How would you suggest to decide when to drop down a rep range with an increased from previous week weight?
Say you are doing week of 8's.
From your writing it seems like the top set reps are capped at 8 reps @9 or @10 even, or do you really mean to go all the way to 7 reps @10 and only then the subsequent weeks will be 7 reps?
Thanks!
Ok thanks andy, i usually do well with a 2x week frequency of squatting, can get away with 1xweek deadlift sometimes 2 if that 2nd day is a lighter variant or done as a DE day after heavy squat. Bench seems to respond to 3-4x weekly which seems pretty common going off some guys i have spoken to in my weight class(105kg). Would i be better off repeating my usual progression cycle again with that type of frequency which is basically H/L split in ppst3 -5's(sometimes 8's to 5's) to 3's-2's-1's or could i make the rlp work with that type of frequency? Thanks again andy and sorry for the long post.
I've never combined this approach with high frequency, and I don't think I would. You can go "all out" or you can go often, but you can't do both. If high frequency works for you then why change? Most guys that train pretty high frequency are not going maximally at any rep range at any session during most of the training program. If you go low volume and low frequency, you have to go all out or at least close to it or else you don't have a stimulus anywhere.

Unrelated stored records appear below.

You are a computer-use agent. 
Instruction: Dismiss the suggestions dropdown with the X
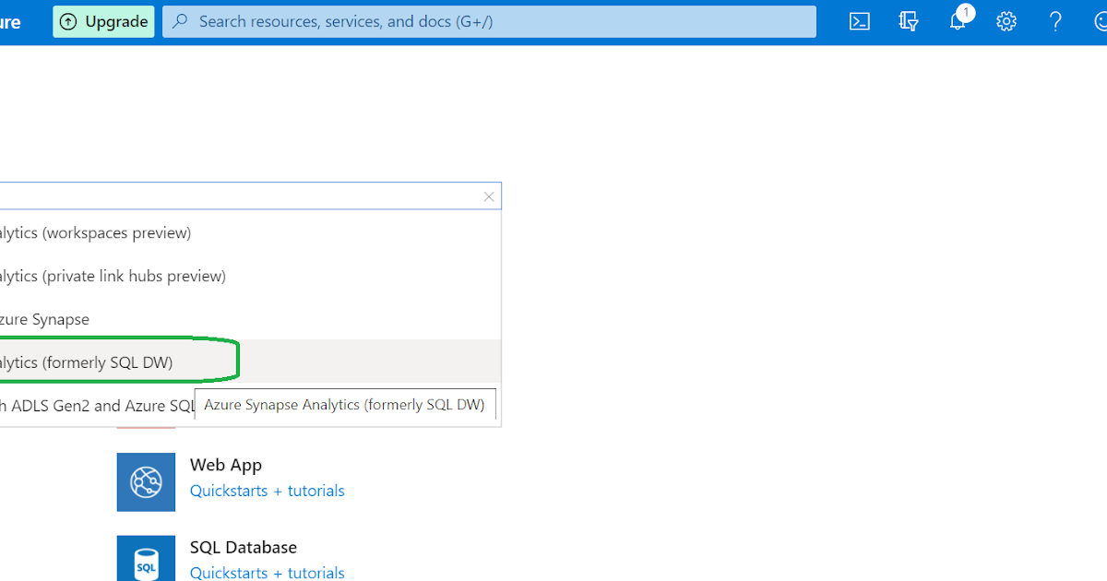pyautogui.click(x=489, y=196)
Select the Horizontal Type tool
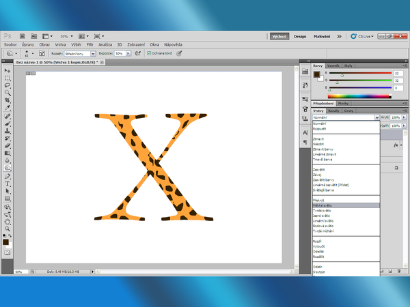Viewport: 410px width, 307px height. coord(8,183)
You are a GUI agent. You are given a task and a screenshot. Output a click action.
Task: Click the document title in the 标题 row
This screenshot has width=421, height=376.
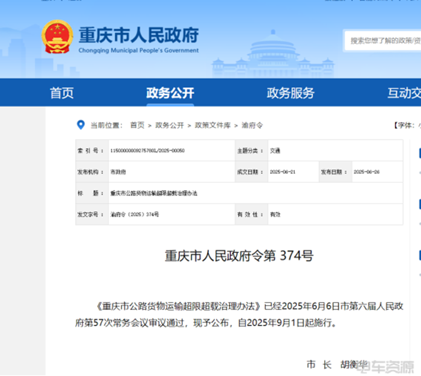(x=154, y=193)
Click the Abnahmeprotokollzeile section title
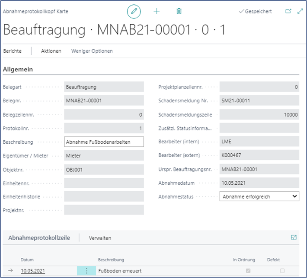 [x=39, y=238]
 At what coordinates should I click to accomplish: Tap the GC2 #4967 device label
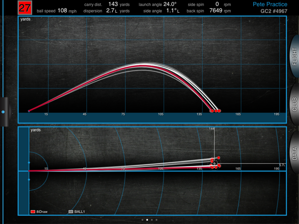click(x=279, y=10)
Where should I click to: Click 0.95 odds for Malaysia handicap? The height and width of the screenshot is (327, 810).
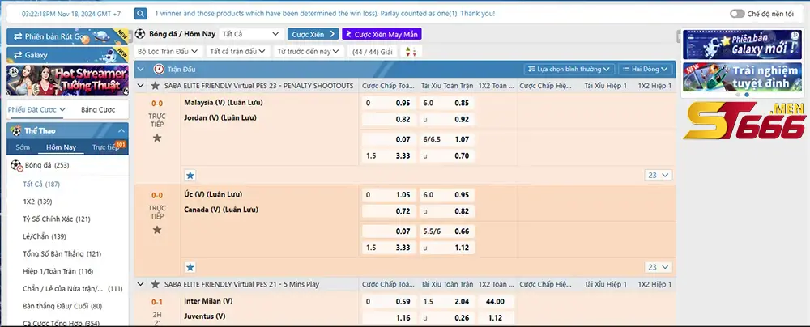[403, 103]
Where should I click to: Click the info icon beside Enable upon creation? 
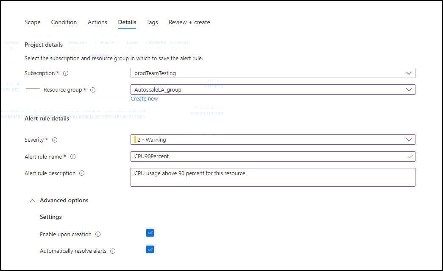click(x=98, y=234)
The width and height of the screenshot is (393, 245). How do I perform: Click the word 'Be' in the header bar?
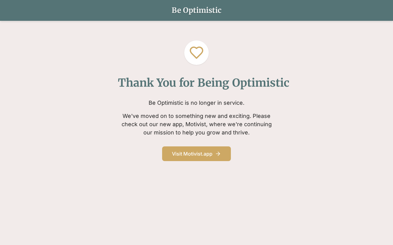click(x=176, y=10)
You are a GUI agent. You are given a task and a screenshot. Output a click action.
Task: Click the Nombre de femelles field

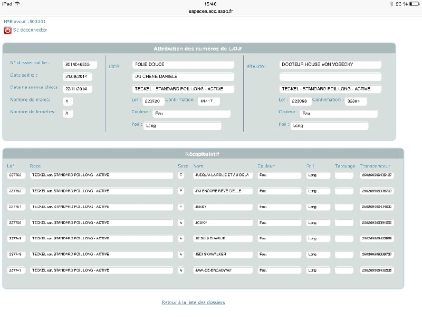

I'm not trying to be an ass or be dismissive, but if you can't gauge this rather intuitively then don't do this type of programming. You aren't ready for it. Do something more structured. If you do something like this, you should be able to gauge for yourself what was a limit set and when you still have room for 5 more lbs, 1 more rep, etc.
Andy i have gone back to the HLM system where you recommended going all out on the heavy i believe on a top set then 3 down sets at -10%. The RLP has actually been around a while and ive done it before even as an early intermediate and it worked when I did it very well I might add but I was just doing a top set then i would -5% and match the top set reps with the down sets for two sets. It was easy to recover from doing sports with that style of programming. I will keep doing the volume cycling HLM but this is a good program to keep on the back burner when it stalls I would think.
i get what you are saying andy and i thank you for getting back to me. If you wouldn't mind giving me a bit of feedback on this program using the rlp with 2 back off sets on main lifts except deadlift it would be greatly appreciated. Mon-Bench press-rlp.Db incline press-3x8-12. Lat pulldowns-3x8-12. Rows-3x8-12. Dips-3x10-12. Tuesday-Squat-rlp. Ghr-3x10-15. Weighted core-3x8-12. Thursday-cg bench press-rlp. Incline bench press or press-3x5-8. Chinups-3x10-12. Rows-3x8-12. Curls/pushdowns-3x12-15. Friday-Deadlift-rlp(1 back off set). Front squat or ssb squat-3x5-8. Leg extension-3x8-12. Weighted core-3x8-12. Is there anything you would take out or change?